Disposition in rat of a new fluorinated, biocompatible, non-ionic telomeric carrier

Abstract

1. The disposition of the new fluorinated, biocompatible, non-ionic telomeric carrier trisacryl conjugate (F-TAC) labelled with 13C and 14C on the amide function has been studied in the rat after p.o. and i.v. administration. 2. After i.v. administration, excretion measurements have shown that radioactivity was eliminated mainly in the urine (69% within 24 h), and that faecal excretion was low (8% within 72 h). After p.o. administration, faecal elimination was significantly increased (30% within 72 h). No radioactivity was eliminated as 14CO2, after either route of administration. 3. After i.v. administration, plasma radioactivity exhibited a biphasic decrease, with t1/2 = 20 min for the first phase and 29.5 h for the second phase. The maximal plasma concentration was obtained 40 min after oral dosing, followed by a monoexponennal decrease with t1/2 = 38.1 h. The ratio AUC (p.o.)/AUC (i.v.) as an assessment of bioavailability was 0.22. 4. After both i.v. and p.o. administration, a relatively homogeneous concentration of radioactivity was found in most organs, close or below the plasma concentration, indicating that tissues do not exhibit a high affinity for this molecule.
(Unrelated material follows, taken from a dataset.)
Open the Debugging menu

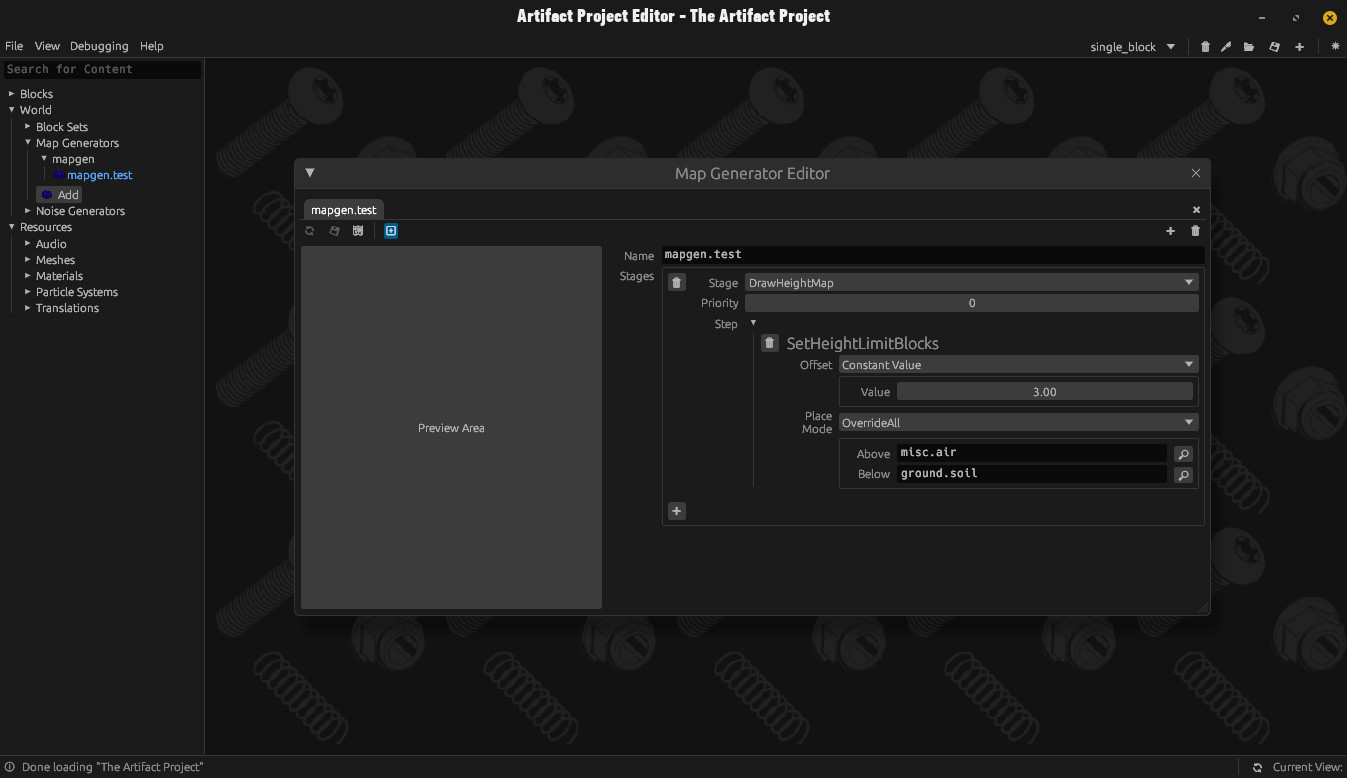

In addition, F-TAC did not cross the blood-brain barrier. 5. Analysis of urine and plasma on DOWEX AG1X2 anionic resin showed that > 20% of the radioactivity was bound to this support. 13C- and 19F-nmr analysis of the non-bound radioactivity identified it to unchanged F-TAC, with bound radioactivity being due to polyanionic telomers arising from the hydrolysis of the amide function. 6. The in vivo stability of the telomeric structure indicates that F-TAC could be used as a drug carrier, both by p.o. and i.v. administration.